Optimisation et retour d'expérience : Conseils pour les kayakistes

L'installation d'une sonde n'est pas une tâche unique, mais un processus d'ajustement continu. Les retours d'expérience en conditions réelles et les améliorations progressives sont essentiels pour une performance optimale.

Tests en conditions réelles et amélioration continue

La phase de test est indispensable après toute installation. L'anticipation des problèmes potentiels est une qualité précieuse du kayakiste. Par exemple, conscient que l'étanchéité du boîtier de batterie pourrait ne pas être parfaite en cas d'immersion, un kayakiste a pris la précaution, pour les essais, de placer la boîte à batterie dans un sac plastique fermé à l'aide de toile adhésive. Cette précaution s'est avérée judicieuse : lors de la mise à l'eau, le kayak a été confronté à des petits rouleaux qui l'ont complètement noyé. La boîte de batterie a été immergée complètement pendant environ 30 secondes, le temps que le kayak se vide. Le résultat fut positif : tout s'est bien passé, pas une goutte d'eau n'a filtré, confirmant l'efficacité de la protection temporaire et la résilience du montage.

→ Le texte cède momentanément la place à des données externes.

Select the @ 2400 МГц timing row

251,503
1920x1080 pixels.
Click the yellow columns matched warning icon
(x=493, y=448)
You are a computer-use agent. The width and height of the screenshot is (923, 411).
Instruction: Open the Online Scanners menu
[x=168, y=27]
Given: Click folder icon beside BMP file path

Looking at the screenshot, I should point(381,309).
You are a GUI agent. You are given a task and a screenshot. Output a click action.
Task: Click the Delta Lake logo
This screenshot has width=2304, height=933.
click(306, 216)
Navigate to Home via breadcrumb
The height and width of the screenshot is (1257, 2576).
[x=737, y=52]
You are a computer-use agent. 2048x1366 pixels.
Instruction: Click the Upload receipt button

Quant à la sonde extérieure, les inquiétudes initiales ont été dissipées : elle n'était absolument pas gênante, on ne la sentait pas du tout au pagayage, et elle n'était pas du tout perturbée par quoi que ce soit. Sa hauteur s'est révélée parfaite pour être complètement immergée en permanence, garantissant des lectures continues et précises. Ces premiers essais réussis ont permis d'étrenner le sondeur au moins une fois avant la trêve hivernale, confirmant le succès de l'installation pour l'utilisation prévue. Cependant, la recherche de perfection et de robustesse ne s'arrête jamais. Pour l'hiver, des améliorations sont déjà planifiées : l'ajout d'un presse-étoupe, de sangles plus résistantes et d'un joint supplémentaire sur la boîte pour une étanchéité encore plus fiable et une durabilité accrue.

Protection du matériel : Au-delà de l'étanchéité de base

La protection de l'équipement électronique est primordiale pour prolonger sa durée de vie, surtout dans l'environnement exigeant du kayak de pêche, où l'eau salée et les chocs sont monnaie courante. Même si les sondeurs sont conçus pour être étanches, il est crucial d'adopter des gestes simples mais efficaces. Un entretien régulier est essentiel : rincer systématiquement le sondeur doucement avec de l'eau douce après chaque sortie, puis l'essuyer avec un chiffon doux lorsqu'il est sec, permet d'éliminer le sel et les résidus qui peuvent être corrosifs.

Il est impératif de ne jamais oublier de fermer les petites trappes des cartes SD et marines, car ce sont des points d'entrée potentiels pour l'humidité. L'application régulière de graisse silicone sur les connecteurs est une pratique hautement recommandée, particulièrement avec l'eau de mer, pour prévenir la corrosion et assurer une bonne conductivité électrique. En cas de fortes pluies, une protection supplémentaire, comme un simple sac plastique transparent placé sur le sondeur, peut faire toute la différence. Cette mesure simple, à l'image d'un imperméable, protège efficacement l'écran et les boutons des infiltrations d'eau persistantes, préservant ainsi la fonctionnalité de l'appareil.